The Turkic word Cossack originally had the meaning a “runaway or wild horse” (Blagova 1970, 144–145). The Kipchak verb cazaclia (to wander, to live freely, to be a Cossack) meant the “temporary status of a swashbuckling fellow, seceded from his kin, who lived a warrior’s life in the wilderness” under the command of ataman, an “organizer of raids on close neighbors and campaigns to distant lands" (Kliashtornyi, Savinov 2005, 58). Even khans who lost the struggle for power and were deprived of their lands could “go Cossack;” many khans and sultans had their “Cossacks days.”

The first mention of the Cossacks in the Polovets Codex Cumanicus dictionary (1303) and Sugdan Synaxarion (1308) characterize them as “guards.” In the fourteenth and fifteenth centuries Armenians and Turks were listed among the Cossacks (guard troops) of Tana and Kaffa in Crimea, while Russian Cossacks appeared later (Karpov 2012). In the fifteenth century “Horde Cossacks” referred to Tatars who wandered regardless of the khans and made independent raids on Moscow’s domains (Gorskii 2005, 180). Cossacks (probably Tatars) are mentioned in the Crimean horde since 1474, in the Volga horde since 1492, in the Kazan khanate since 1491, in Astrakhan khanate since 1502, and in Azov since 1499 (Sukhorukov 1903, 3). “The Tatars referred to as Cossacks the third and the lowest division of their army, which consisted of lancers, princes, and Cossacks” (Solov’ev 1989, 305).

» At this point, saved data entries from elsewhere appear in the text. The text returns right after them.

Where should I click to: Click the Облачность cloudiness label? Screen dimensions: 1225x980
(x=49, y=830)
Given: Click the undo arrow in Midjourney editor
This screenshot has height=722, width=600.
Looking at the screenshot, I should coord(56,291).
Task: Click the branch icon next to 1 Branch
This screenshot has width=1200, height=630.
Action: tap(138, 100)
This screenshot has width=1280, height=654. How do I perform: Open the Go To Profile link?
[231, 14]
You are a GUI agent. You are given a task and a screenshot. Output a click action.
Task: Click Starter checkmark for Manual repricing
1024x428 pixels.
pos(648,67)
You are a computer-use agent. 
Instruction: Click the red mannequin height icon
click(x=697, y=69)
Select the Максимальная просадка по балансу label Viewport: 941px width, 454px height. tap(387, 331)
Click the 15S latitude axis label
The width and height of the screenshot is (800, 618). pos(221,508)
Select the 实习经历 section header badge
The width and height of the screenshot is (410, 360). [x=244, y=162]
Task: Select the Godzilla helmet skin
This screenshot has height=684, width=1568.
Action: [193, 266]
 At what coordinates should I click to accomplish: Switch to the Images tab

Since the time of Karamzin and Boltin it has been commonly believed that Russia borrowed the word Cossack from the Horde tax collectors, who rode across “Russian ulus” accompanied by Cossack guards. Tatar stems are found in Cossack military vocabulary: ataman (leader), esaul (assistant ataman), karaul (guard), ertaul (reconnaissance unit), seunch (news of the victory), and others. Cossacks are mentioned for the first time in Russia in 1444, when they, along with the princely troops, drove Tatar Sultan Mustafa from Riazan’. These Cossacks could be Tatars from Sultan Qasim's entourage. In the Duchy of Moscow, “Gorodets Cossacks” were in the Kasimov princes’ retinues. In the fifteenth century Cossacks are mentioned more and more often, including the service of the Tatar nobility (for example, Satylgan, son of the Crimean Khan Meñli I Giray).

N. M. Karamzin presented Don Cossacks as “people who speak our language, profess our faith, and whose countenances are a mixture of European and Asian features” (2003, vol. 2, 149–150). Among their atamans were Tatars who fit the Tatar-Russian tradition of “hordism” (see Golovnev 2015, 231–81). For example, in a 1549 letter to Ivan IV, the Nogai Prince Iusuf mentions Saryazman: “Thy serf, a certain man called Saryazman, built forts on the Don in three or four places, and he ambushes our ambassadors and other people who go up to you and back, captures them, and beats some to death... That same year our people, after trading in Rus’, were returning back, and on the Voronezh one of thy people—named Saryazman—thy rogue, came and took them.” The Tatars were a part of the Don Cossacks even later. For example, in 1589 a baptized Crimean Tatar went to the Don and served the sovereign of Moscow there for fifteen years: “... the people of the Crimea he defeated and to the Crimean people and ulus brought war with the Don Cossacks, then from the Don went to Putivl’” (Kliuchevskii 1988, 100).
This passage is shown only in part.